Ketika itu sekitar bulan September 2011, Sekaring Jagad dengan formasi awal yang berisikan 4 orang: Dimas (vokal), Tato (gitar), Frangky (bass) dan Eka (drum) melakukan shooting di studio SBO Tv, di gedung Graha Pena lantai 21. Shooting dilakukan selama sekitar 1 jam dengan membawakan 7 lagu. Tema acara ketika itu adalah 'Tribute to Gombloh'. Setelah acara shooting selesai, kami pulang ke rumah masing-masing dan menunggu tayangnya penampilan kami di Tv.

Seminggu kemudian, Sekaring Jagad ditayangkan di SBO Tv. Walaupun kualitas broadcast sound sedikit kurang memuaskan, namun performa di Tv itu cukup banyak mengundang perhatian dari khalayak ramai, sebab frekuensi pemutarannya mencapai 8 kali dalam sebulan; konon, SBO Tv terus-terusan menayangkan Sekaring Jagad di program 'Rolling Rock' dikarenakan banyaknya permintaan penonton yang haus akan kerinduan terhadap lagu-lagu sang maestro: Gombloh.

Ya, setidaknya setelah tampil di SBO Tv, tawaran manggung bagi Sekaring Jagad mulai bermunculan. Suatu berkah tersendiri bagi Sekaring Jagad.

SERIAL MEMORIES OF GOMBLOH: Iring-Iringan Itu Semakin Panjang (by: Dhahana Adi)



 

Surabaya | Gombloh meninggal di puncak kariernya. Seniman mumpuni ini, seolah-olah ‘menilap’ banyak orang. Dia pergi justru ketika orang-orang makin percaya pada dinamika kariernya, dan juga perkembangan kesehatannya.  Hari itu, 9 Januari 1988, Surabaya menjadi begitu muram. Malam Minggu tak seperti biasanya, menjadi malam sarat akan duka. Di mana-mana, orang lantas membicarakan kepergian seniman pujaannya, dalam nada yang nyaris tak percaya kebenaran berita yang didengarnya. Akan tetapi, ketika kemudian TVRI Surabaya menyiarkan berita duka itu-lengkap dengan penayangan gambar almarhum di RS Darmo, tempat almarhum dirawat sebelum meninggal, barulah orang-orang itu yakin bahwa sang bintang pujaan memang telah berpulang.

Pembicaraan tentang kematian sang seniman jadi semakin meluas pada esok paginya, terutama setelah media massa yang terbit Minggu pagi sontak menurunkan berita duka itu sebagai berita utama. Hampir seluruh radio di Jawa Timur secara spontan sehari penuh mengudarakan lagu-lagu Gombloh, sejak album pertamanya hingga album terakhirnya. Suasana menjadi sangat dramatis, yang tak pernah dijumpai pada saat meninggalnya artis-artis ataupun seniman-seniman lain. Rasa kehilangan semakin terekspresikan dengan jelas pada saat pemakaman. Ribuan orang ikut mengiring jenazahnya, menyaksikannya untuk yang terakhir kali. Bahkan seolah-olah seperti mau ngalap berkah almarhum, sehingga banyak yang saling berebut hendak memanggul keranda tempat almarhum terbujur, ketika dinaikkan di mobil jenazah, dan ketika menuju tempat istirahatnya yang terakhir.
_ _ _
## Tugas yang Diberikan 1
Salinlah bagian bacaan tentang Gombloh secara persis, mulai dari "Seminggu kemudian, Sekaring" dan berakhir pada "(by: Dhahana Adi)".
## Tugas yang Diberikan 2
Sebutkan semua anggota formasi awal Sekaring Jagad menurut bacaan tentang Gombloh, beserta peran masing-masing.
## Tugas yang Diberikan 3
Jawablah pertanyaan berikut berdasarkan bacaan tentang Gombloh.
(a) Di lantai berapa studio SBO Tv di gedung Graha Pena berada?
(b) Berapa kali penampilan Sekaring Jagad diputar di SBO Tv dalam sebulan?
(c) Pada tanggal berapa Gombloh meninggal?
_ _ _
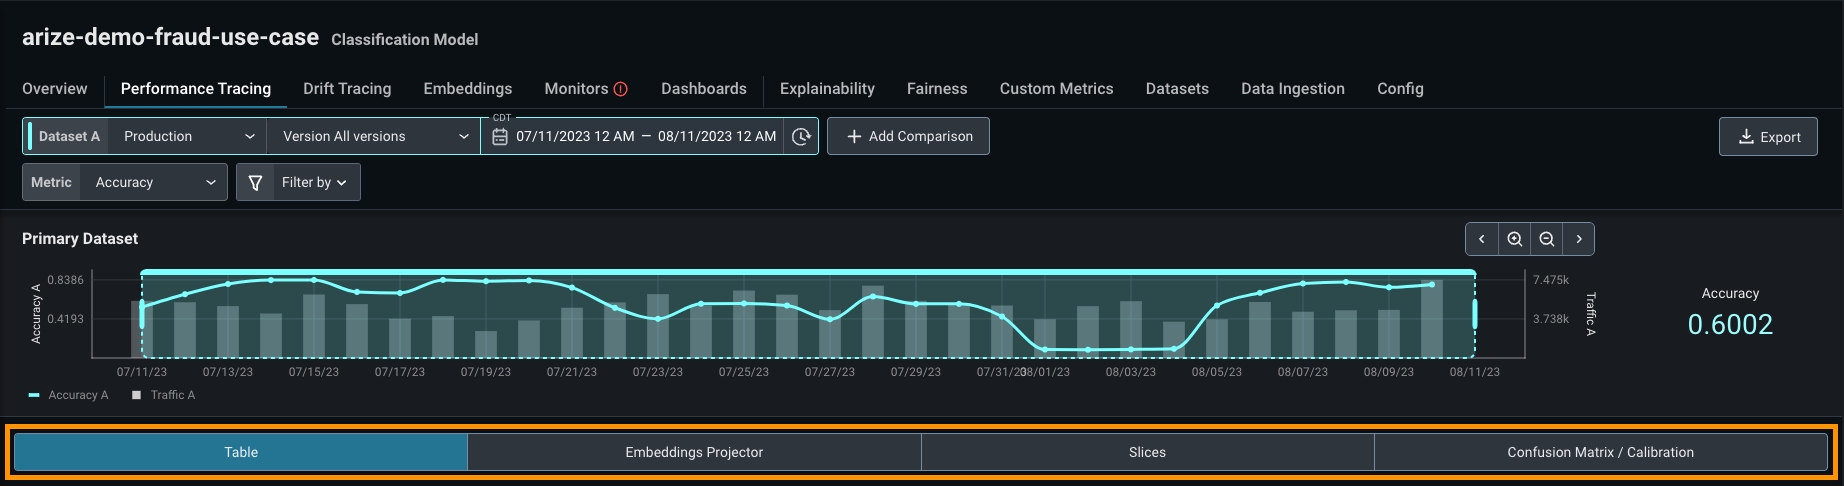The image size is (1844, 486).
Task: Shift chart range backward with left arrow
Action: pyautogui.click(x=1482, y=239)

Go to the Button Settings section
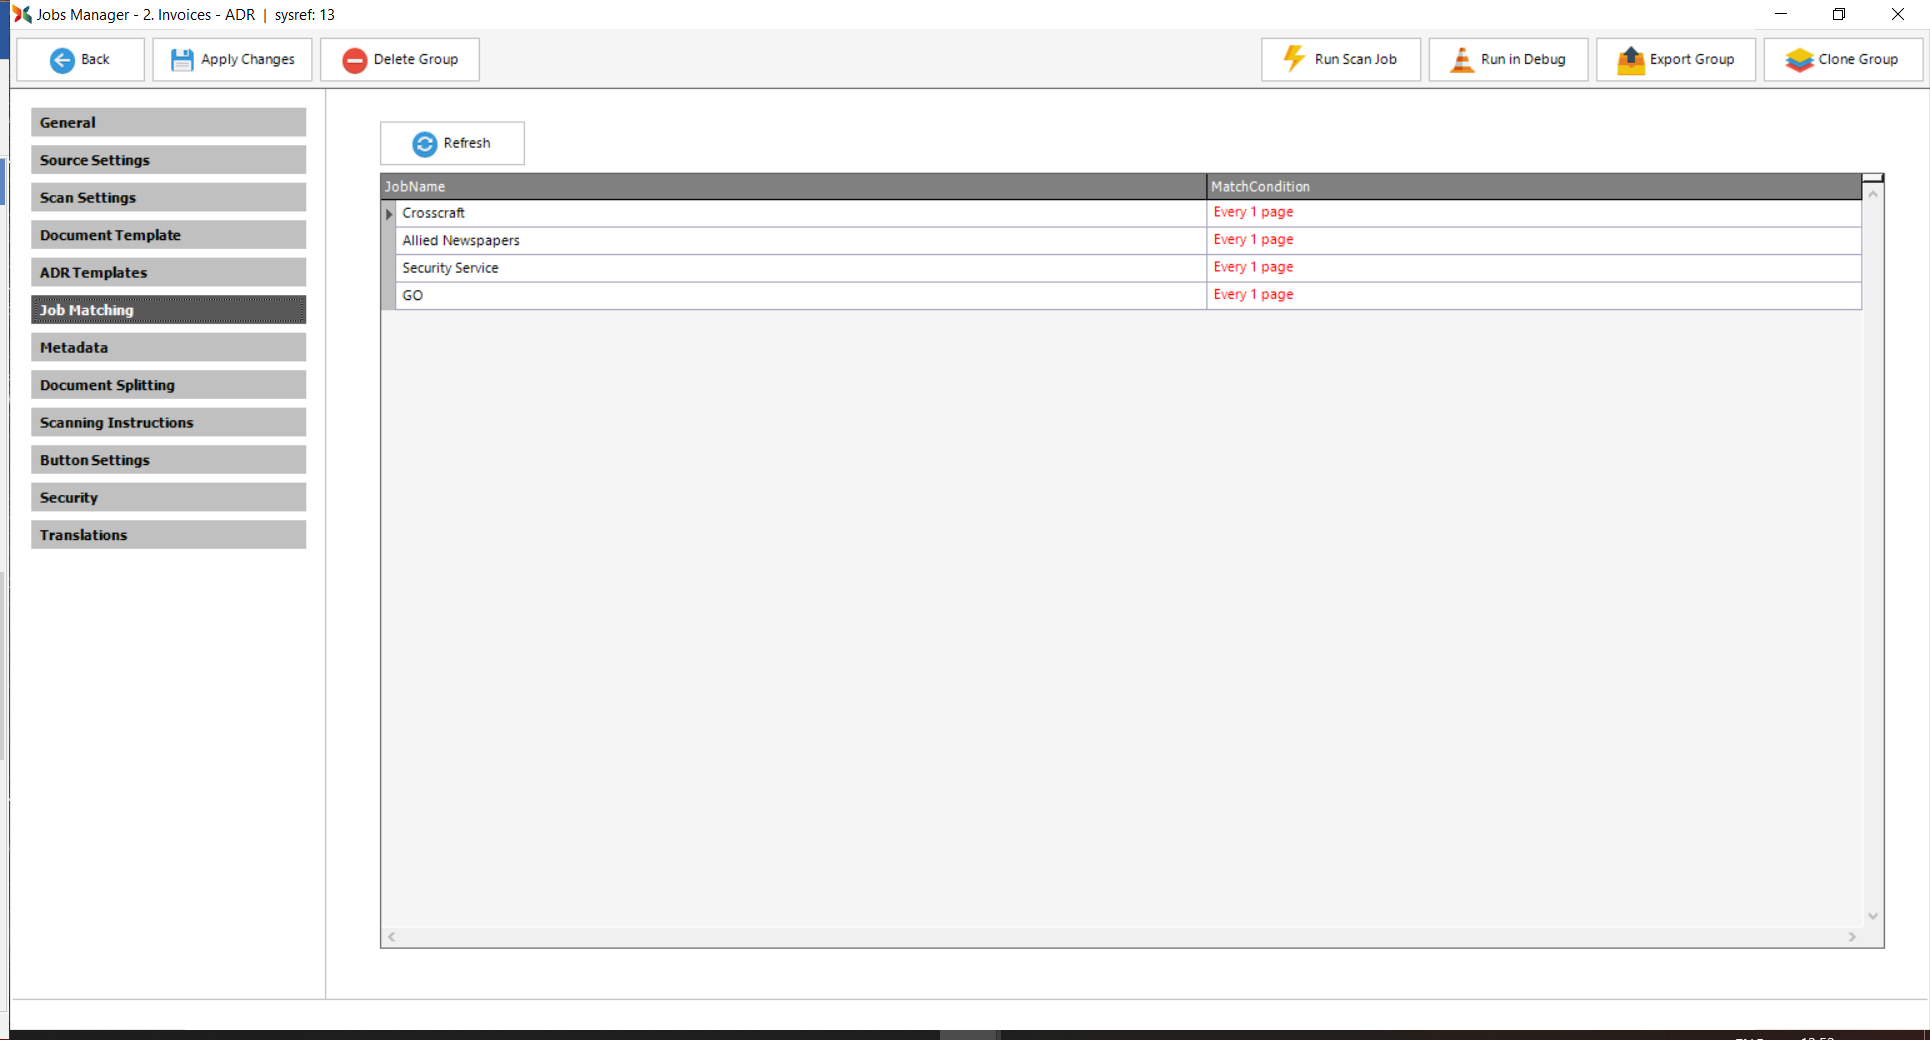(x=168, y=460)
_ _ _
## Jawaban Tugas 1
Seminggu kemudian, Sekaring Jagad ditayangkan di SBO Tv. Walaupun kualitas broadcast sound sedikit kurang memuaskan, namun performa di Tv itu cukup banyak mengundang perhatian dari khalayak ramai, sebab frekuensi pemutarannya mencapai 8 kali dalam sebulan; konon, SBO Tv terus-terusan menayangkan Sekaring Jagad di program 'Rolling Rock' dikarenakan banyaknya permintaan penonton yang haus akan kerinduan terhadap lagu-lagu sang maestro: Gombloh.

Ya, setidaknya setelah tampil di SBO Tv, tawaran manggung bagi Sekaring Jagad mulai bermunculan. Suatu berkah tersendiri bagi Sekaring Jagad.

SERIAL MEMORIES OF GOMBLOH: Iring-Iringan Itu Semakin Panjang (by: Dhahana Adi)

## Jawaban Tugas 2
Dimas (vokal)
Tato (gitar)
Frangky (bass)
Eka (drum)

## Jawaban Tugas 3
(a) Lantai 21.
(b) 8 kali.
(c) 9 Januari 1988.